Wednesday, June 22, 2011

Metrics – Results or Drivers

There’s an interesting, yet short article on thedigitalnirvana, and I’m going to show you the title and the first paragraph, then provide a link to the complete article.

Metrics – Results or Drivers

By Richard Losch on June 14th, 2011

We all know how important metrics are to successful business. The sayings, “What you don’t measure won’t get done”, and even, “If it didn’t get measured, it didn’t happen”, have become proverbs. Monthly reports of detailed financial statements and key performance indicators are common in large and small companies alike. For business people, this is our report card. It is the basis for “ranking” ourselves, both inside and outside our company. With all this emphasis on measurement and metrics, why do so many organizations seem unable to change and improve their businesses, or see issues coming?

You can read the complete article by clicking on this link:

http://tinyurl.com/5wbbvbs

Joel’s comments:

Tracking metrics (measuring the performance of your business using various numbers and statistics) is certainly an important thing to do. Virtually all companies prepare balance sheets and profit and loss (income) statements (some prepare cash-flow statements, but not all do that). And, getting a grip on your progress, income statement wise, is essential. Accountants refer to income statements as “report cards.” Accountants refer to balance sheets as “snapshots, in time, of your financial condition.”

However, while those two reports are extremely important to prepare and review on a routine basis (hopefully, you are looking at this information on a monthly basis), they are, most certainly, not the “only” reports (metrics) you should be looking at.

Around the early part of 2007, we noticed that sales from some of our engineering firm customers, in particular those involved in “civil, site, survey and land planning”, were beginning to decline. We decided, at that point, to put together a list (culling out from our master customer list) of a bunch of engineering firms who offered those services, kind of an “index” if you will.
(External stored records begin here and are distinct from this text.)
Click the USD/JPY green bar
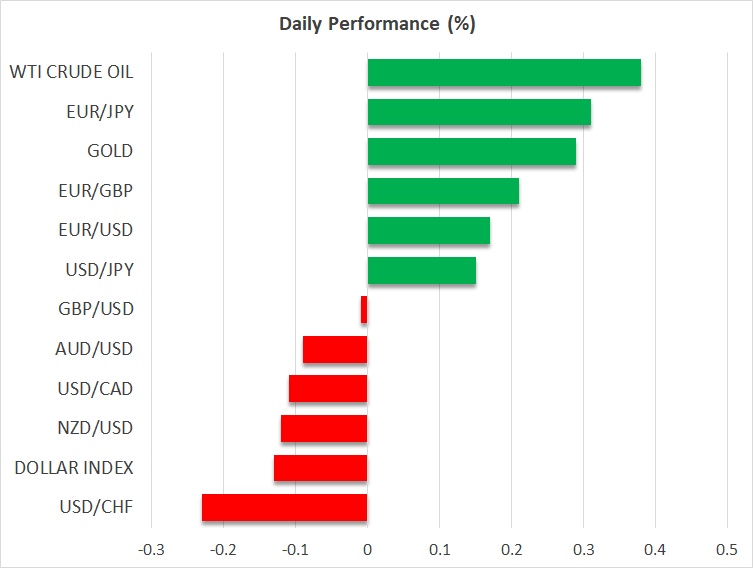This screenshot has height=568, width=753. pos(421,270)
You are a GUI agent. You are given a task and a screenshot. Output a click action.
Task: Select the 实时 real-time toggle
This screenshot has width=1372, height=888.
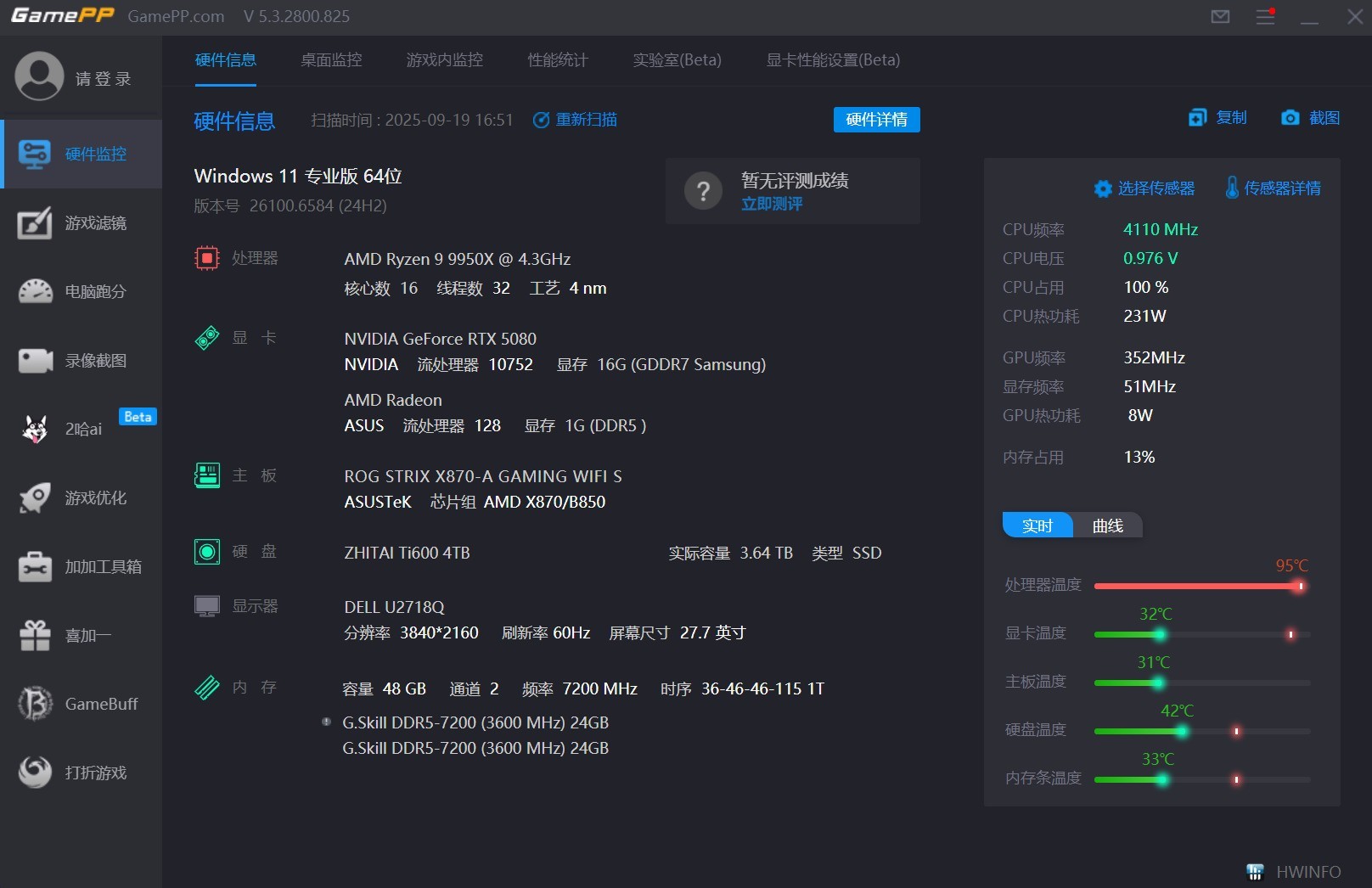pyautogui.click(x=1037, y=525)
Inasmuch as engineering firms who provide civil, site, survey and land planning services are on the front end of design / development / construction projects (and are often hired, directly by project owners even before architects are hired), we felt that tracking monthly sales - specifically to those firms - would provide us “trend” information that could help us “predict” future revenues for our “overall” A/E/C industry sales. As the year progresses, the numbers that we got from this index grew worse and worse. When owners stop hiring engineers to do land survey work and to do land-planning design work, it is an absolute given that the entire A/E/C industry will feel that, negatively, not too long afterwards. And, that’s exactly what happened. To me, the most important use of metrics is the information metrics provide that enables action plans to deal with what’s coming.

If you are a reprographer, I would urge you to track this metric. Your firm is bound to have several, if not a bunch of, engineering firms who provide civil, site, survey and land planning services. Metrics are not only useful for catching negative trends, but are useful for tracking positive trends as well.

By the way, one of our largest engineering firm customers who offered those types of services went completely belly-up, about two years afterwards. But, since we sold our company before that happened, we (the prior owners) did not suffer from that belly-up.